ABOUT // ALMIGHTY

A causal event engine, not a simulation framework.

Almighty was created at the Special Competitive Studies Project (SCSP) hackathon by Shane Morris, Devin Hill, and Alex Curnow. It is now engineered, deployed, and supported by Dynamo Technologies as a defense-grade wargaming, exercise control, and live-fire training platform.

◆ ORIGIN ◆

Built at the SCSP hackathon. Operated by Dynamo.

Created atSCSP Hackathon
FoundersShane Morris
Devin Hill
Alex Curnow
EnginePyRapide
Edge variantGoRapide
HardeningACTA · SCAP · STIG
ReadinessTRL-9
PostureUNCLASSIFIED // DEMO
OperatorDynamo Technologies

Almighty did not exist as a Dynamo product before the Special Competitive Studies Project (SCSP) hackathon. It was built there, in a single working session, by Shane Morris, Devin Hill, and Alex Curnow — to answer a question exercise controllers and white cell operators kept asking about every wargame and live-fire rotation: not what happened, but why it happened in that order.

The kernel is a tenant- and scenario-namespaced wrapper around PyRapide, the Python implementation of Stanford's RAPIDE causal event architecture. Every event lands in a directed acyclic graph (DAG) with its causal predecessors recorded — a sensor return, the electronic warfare cone that triggered it, the commander order that authorized response. Reading the graph gives the white cell the chain of decision, not a timeline of outcomes.

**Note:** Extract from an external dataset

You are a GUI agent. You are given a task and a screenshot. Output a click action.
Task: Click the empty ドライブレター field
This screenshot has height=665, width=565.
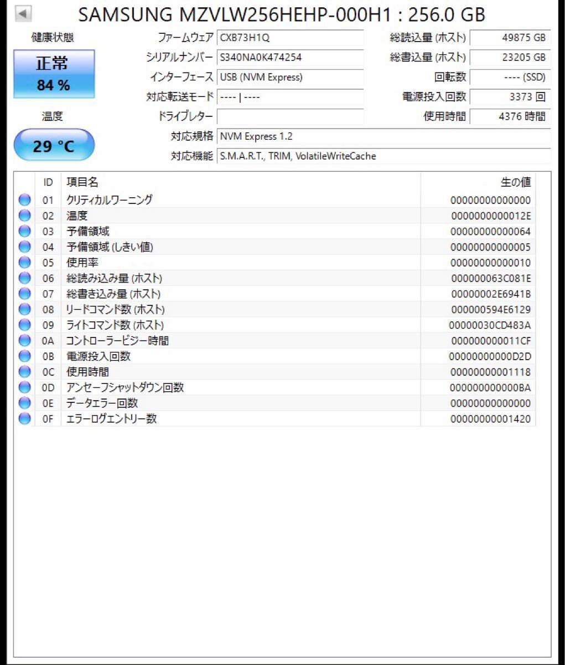pyautogui.click(x=291, y=116)
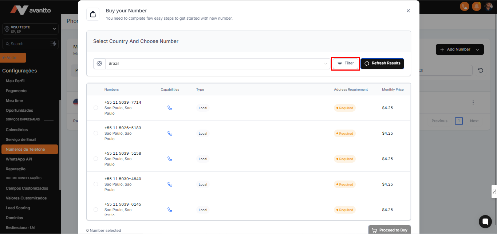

CrewAI agents — blue battalion, red Opposing Forces (OpFor), and the white cell adjudicator — use the native PyRapide connector to adapt and react to those DAGs in real time. As the kernel commits new events, agents consume the updated causal graph immediately and reorder their next moves against it. Officer interfaces validate every action against capability profiles before commit. The override gateway sits between agents and the DAG with three policy scopes; the white cell retains authority over everything irreversible.

Almighty does not replace the human in the loop. It clarifies what the human is in the loop for.

◆ PRINCIPLES ◆

Six design choices that shape every release.

  • 01

    Causality, not timeline

    Every event records its causal predecessors. A timeline tells you what happened in order; the directed acyclic graph (DAG) tells you why each step was the consequence of the steps before it.

  • 02

    Default to review

    An empty override policy table means everything pauses for white cell decision. Automation is a posture, not an assumption.

  • 03

    Hard tenant isolation

    PyRapide Posets are partitioned per (tenant_id, scenario_id). No read path can return events from outside the namespace.

  • 04

    Capability-bound officers

    Sensor, Effector, Mover, Communicator, and Commander interfaces validate every action against an immutable capability profile before commit.

  • 05

    TRL-9 posture

    Almighty is fielded at Technology Readiness Level 9 posture: SCAP- and STIG-hardened images, scanner-clean against grype, trivy, and anchore, with ACTA-generated XML and YAML artifacts ready for ATO and continuous ATO (cATO) pipelines.

  • 06

    Forward-deployable by default

    Single-binary GoRapide variant, air-gap-ready offline feed cache, ACTA-generated Authority To Operate (ATO) artifacts on every container image.

◆ PROVENANCE ◆

Upstream, downstream, and the hardening pipeline.

PyRapide is upstream at github.com/ShaneDolphin/pyrapide. The Almighty kernel layers tenant and scenario namespacing on top. ACTA is the Authority To Operate (ATO) readiness tool that hardens every Almighty container image — SCAP- and STIG-compliant, scanner-clean against grype, trivy, and anchore — and emits machine-generated XML and YAML artifacts (POA&M, STIG CKL, NIST 800-53 control assessments) consumable by any continuous ATO (cATO) CI/CD pipeline. GoRapide is the Go reimplementation for environments where Python is not viable.